==== Passage for review ====

According to media reports, the owner of the orchard in Shopian was called after the encounter to identify the three young men. He, however, couldn’t identify the bodies because their faces were burnt. In a news report, the owner had stated that the trio didn’t appear to be militants from their outfits.

“Dekho na inhe kaise mara hai, pehle goliyon se fir chehara jal gaya hai (See how they killed them. First they shot them and then burnt their faces), remarks Shabnam, unable to look at the photograph. “Dekho na inke hath dekho, ab humein jeene ka koi shauk nahi hai (See their hands. Now we don’t have any will to live),” she adds.

Shabnam, the youngest sister of Abrar, told me that the loud wailing cries of the family broke the news to her but she convinced her mind otherwise. Later, she saw the photographs confirming her worst fears. “Bhaiya sabse roz baat karte the. Woh baat karne ke bager reh hi nahi sakte the (He (Abrar) would talk to us every day, he couldn’t even go a single day without talking to his wife,” she says.

While in Kuwait for work, Abrar would make video calls every day. When Abrar’s phone had gone off after 18 July, his sister feared that something bad had happened to him. “My brother wouldn’t go this long without talking with his family,” she said.

2 year old Anshu with his grandfather and mother

Taking out her phone, Shabnam says that she would call his brother Abrar everyday after July 18 but in vain. “Jaane se pehle bhaiya bolkar gaye the ki apni bhabhi ka khyal rakhna, isko akele mat chorna (Before leaving, he told me to take care of his wife and child and never to leave them alone),” she said.

==== Data for review ====

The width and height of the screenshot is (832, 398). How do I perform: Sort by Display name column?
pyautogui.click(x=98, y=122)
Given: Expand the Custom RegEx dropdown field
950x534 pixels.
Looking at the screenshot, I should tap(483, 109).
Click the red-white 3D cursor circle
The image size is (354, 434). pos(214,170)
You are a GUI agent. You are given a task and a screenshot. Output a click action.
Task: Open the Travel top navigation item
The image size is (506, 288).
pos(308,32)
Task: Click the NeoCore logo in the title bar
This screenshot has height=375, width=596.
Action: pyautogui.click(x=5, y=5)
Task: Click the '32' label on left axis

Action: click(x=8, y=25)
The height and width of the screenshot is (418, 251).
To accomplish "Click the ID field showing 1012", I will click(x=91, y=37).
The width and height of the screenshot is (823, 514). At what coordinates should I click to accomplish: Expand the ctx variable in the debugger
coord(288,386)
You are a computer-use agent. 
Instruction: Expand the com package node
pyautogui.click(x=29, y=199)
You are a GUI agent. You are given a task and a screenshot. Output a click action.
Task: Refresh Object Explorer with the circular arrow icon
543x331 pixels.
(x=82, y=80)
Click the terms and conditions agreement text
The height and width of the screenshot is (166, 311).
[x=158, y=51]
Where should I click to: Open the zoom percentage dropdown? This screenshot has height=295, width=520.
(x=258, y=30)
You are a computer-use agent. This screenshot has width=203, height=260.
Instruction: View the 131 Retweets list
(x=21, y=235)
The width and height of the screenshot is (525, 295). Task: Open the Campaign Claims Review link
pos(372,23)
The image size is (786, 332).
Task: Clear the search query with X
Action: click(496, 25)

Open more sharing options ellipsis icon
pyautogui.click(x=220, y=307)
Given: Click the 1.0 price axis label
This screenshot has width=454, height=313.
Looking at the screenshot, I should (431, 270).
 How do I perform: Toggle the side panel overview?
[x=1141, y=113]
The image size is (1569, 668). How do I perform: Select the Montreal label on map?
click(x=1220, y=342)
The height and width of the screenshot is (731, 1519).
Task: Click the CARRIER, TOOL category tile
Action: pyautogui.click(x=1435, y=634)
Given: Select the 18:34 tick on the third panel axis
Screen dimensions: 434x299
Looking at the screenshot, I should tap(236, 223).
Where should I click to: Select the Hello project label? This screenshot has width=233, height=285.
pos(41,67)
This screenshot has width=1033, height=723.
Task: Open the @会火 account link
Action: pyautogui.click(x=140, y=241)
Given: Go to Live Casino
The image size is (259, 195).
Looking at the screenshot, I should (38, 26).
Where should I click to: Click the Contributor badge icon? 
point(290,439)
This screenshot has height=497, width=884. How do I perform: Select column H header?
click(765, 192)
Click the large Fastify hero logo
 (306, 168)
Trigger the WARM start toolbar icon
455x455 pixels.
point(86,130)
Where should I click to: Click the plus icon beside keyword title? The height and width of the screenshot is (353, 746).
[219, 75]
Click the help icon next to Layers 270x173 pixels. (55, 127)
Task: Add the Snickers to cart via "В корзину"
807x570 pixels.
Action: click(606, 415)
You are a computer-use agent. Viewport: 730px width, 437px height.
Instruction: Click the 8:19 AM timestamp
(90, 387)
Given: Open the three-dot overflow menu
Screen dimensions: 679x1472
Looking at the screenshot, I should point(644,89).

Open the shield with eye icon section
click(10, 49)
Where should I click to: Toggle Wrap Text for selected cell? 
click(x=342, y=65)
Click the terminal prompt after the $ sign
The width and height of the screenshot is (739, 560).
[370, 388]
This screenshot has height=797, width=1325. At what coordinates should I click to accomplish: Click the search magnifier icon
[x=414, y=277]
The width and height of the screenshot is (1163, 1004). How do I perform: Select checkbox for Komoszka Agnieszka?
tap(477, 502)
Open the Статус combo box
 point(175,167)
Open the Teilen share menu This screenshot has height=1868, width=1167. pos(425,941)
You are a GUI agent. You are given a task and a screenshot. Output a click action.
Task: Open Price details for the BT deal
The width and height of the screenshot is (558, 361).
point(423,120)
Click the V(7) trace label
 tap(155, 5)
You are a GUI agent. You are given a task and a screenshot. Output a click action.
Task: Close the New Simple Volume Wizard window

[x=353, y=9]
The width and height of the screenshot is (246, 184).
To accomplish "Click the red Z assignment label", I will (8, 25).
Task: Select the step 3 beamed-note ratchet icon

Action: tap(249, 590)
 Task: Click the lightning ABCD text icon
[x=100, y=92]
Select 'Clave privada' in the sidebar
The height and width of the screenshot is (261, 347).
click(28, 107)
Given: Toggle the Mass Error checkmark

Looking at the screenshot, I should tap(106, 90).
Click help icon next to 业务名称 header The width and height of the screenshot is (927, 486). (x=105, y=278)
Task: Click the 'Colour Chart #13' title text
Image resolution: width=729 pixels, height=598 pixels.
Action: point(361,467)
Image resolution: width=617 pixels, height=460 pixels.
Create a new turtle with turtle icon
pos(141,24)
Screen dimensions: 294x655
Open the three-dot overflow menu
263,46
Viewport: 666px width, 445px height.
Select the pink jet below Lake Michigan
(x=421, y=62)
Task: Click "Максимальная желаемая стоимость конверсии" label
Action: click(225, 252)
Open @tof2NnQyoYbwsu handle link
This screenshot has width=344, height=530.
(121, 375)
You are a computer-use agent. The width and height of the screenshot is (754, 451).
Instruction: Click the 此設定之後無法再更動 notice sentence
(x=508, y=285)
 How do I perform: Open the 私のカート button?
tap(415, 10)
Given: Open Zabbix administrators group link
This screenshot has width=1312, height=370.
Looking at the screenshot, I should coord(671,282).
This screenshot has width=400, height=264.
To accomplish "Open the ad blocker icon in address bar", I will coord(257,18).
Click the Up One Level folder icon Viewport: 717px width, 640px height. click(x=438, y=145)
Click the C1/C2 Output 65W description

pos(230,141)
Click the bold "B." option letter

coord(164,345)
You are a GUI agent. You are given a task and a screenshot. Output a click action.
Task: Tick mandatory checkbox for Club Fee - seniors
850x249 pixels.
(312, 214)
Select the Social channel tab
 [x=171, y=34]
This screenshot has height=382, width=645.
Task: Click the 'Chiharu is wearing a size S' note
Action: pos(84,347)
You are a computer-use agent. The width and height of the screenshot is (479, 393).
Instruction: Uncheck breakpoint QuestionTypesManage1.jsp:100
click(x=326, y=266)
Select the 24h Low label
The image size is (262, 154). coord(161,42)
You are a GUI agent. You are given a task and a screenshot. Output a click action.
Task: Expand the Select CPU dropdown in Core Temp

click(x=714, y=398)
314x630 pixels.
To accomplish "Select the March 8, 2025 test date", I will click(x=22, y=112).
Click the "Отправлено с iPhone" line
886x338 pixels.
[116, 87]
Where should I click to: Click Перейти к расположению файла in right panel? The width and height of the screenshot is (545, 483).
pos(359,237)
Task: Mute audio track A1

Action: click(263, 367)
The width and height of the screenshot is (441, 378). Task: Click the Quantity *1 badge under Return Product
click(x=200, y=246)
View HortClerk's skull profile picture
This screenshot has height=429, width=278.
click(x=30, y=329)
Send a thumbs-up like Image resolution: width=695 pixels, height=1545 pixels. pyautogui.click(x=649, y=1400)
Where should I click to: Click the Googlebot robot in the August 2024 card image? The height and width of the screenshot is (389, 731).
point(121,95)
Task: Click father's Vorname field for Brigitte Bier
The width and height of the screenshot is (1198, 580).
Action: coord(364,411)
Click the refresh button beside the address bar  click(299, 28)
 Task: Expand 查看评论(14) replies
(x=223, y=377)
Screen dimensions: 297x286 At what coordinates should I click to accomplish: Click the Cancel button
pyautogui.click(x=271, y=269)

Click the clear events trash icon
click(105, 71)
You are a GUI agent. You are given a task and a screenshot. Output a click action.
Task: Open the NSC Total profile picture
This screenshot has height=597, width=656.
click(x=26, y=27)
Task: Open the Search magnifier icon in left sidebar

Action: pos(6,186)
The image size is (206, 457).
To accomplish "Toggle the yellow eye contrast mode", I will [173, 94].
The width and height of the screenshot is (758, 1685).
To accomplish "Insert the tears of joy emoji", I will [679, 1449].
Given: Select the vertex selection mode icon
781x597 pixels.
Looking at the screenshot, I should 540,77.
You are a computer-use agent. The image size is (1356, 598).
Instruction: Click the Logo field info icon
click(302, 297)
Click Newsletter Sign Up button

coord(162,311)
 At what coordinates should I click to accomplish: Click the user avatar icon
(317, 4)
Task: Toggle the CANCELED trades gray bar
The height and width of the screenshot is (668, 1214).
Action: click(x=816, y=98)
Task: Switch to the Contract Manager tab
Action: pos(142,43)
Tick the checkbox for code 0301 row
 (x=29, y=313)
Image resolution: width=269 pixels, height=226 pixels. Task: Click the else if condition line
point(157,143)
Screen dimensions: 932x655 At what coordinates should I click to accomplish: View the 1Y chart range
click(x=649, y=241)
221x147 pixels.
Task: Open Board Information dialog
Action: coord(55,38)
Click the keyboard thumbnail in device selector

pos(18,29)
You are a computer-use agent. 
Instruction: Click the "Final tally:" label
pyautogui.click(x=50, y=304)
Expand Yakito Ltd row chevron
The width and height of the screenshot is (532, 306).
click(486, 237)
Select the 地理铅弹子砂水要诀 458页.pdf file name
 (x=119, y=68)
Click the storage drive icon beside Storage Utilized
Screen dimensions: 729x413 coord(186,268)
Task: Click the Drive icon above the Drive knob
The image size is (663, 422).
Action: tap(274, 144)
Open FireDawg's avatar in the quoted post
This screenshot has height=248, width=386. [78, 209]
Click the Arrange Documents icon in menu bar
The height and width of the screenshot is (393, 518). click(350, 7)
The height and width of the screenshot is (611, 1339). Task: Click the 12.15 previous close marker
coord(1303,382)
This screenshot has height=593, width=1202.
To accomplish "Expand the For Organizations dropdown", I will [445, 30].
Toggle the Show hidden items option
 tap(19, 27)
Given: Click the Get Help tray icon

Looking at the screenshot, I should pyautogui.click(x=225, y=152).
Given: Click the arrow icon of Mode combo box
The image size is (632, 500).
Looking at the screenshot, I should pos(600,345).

====

### Try it
Reproduce the entire passage about Abrar's family word for word. This listing was taken from a different source than the passage.

### Answer section
According to media reports, the owner of the orchard in Shopian was called after the encounter to identify the three young men. He, however, couldn’t identify the bodies because their faces were burnt. In a news report, the owner had stated that the trio didn’t appear to be militants from their outfits.

“Dekho na inhe kaise mara hai, pehle goliyon se fir chehara jal gaya hai (See how they killed them. First they shot them and then burnt their faces), remarks Shabnam, unable to look at the photograph. “Dekho na inke hath dekho, ab humein jeene ka koi shauk nahi hai (See their hands. Now we don’t have any will to live),” she adds.

Shabnam, the youngest sister of Abrar, told me that the loud wailing cries of the family broke the news to her but she convinced her mind otherwise. Later, she saw the photographs confirming her worst fears. “Bhaiya sabse roz baat karte the. Woh baat karne ke bager reh hi nahi sakte the (He (Abrar) would talk to us every day, he couldn’t even go a single day without talking to his wife,” she says.

While in Kuwait for work, Abrar would make video calls every day. When Abrar’s phone had gone off after 18 July, his sister feared that something bad had happened to him. “My brother wouldn’t go this long without talking with his family,” she said.

2 year old Anshu with his grandfather and mother

Taking out her phone, Shabnam says that she would call his brother Abrar everyday after July 18 but in vain. “Jaane se pehle bhaiya bolkar gaye the ki apni bhabhi ka khyal rakhna, isko akele mat chorna (Before leaving, he told me to take care of his wife and child and never to leave them alone),” she said.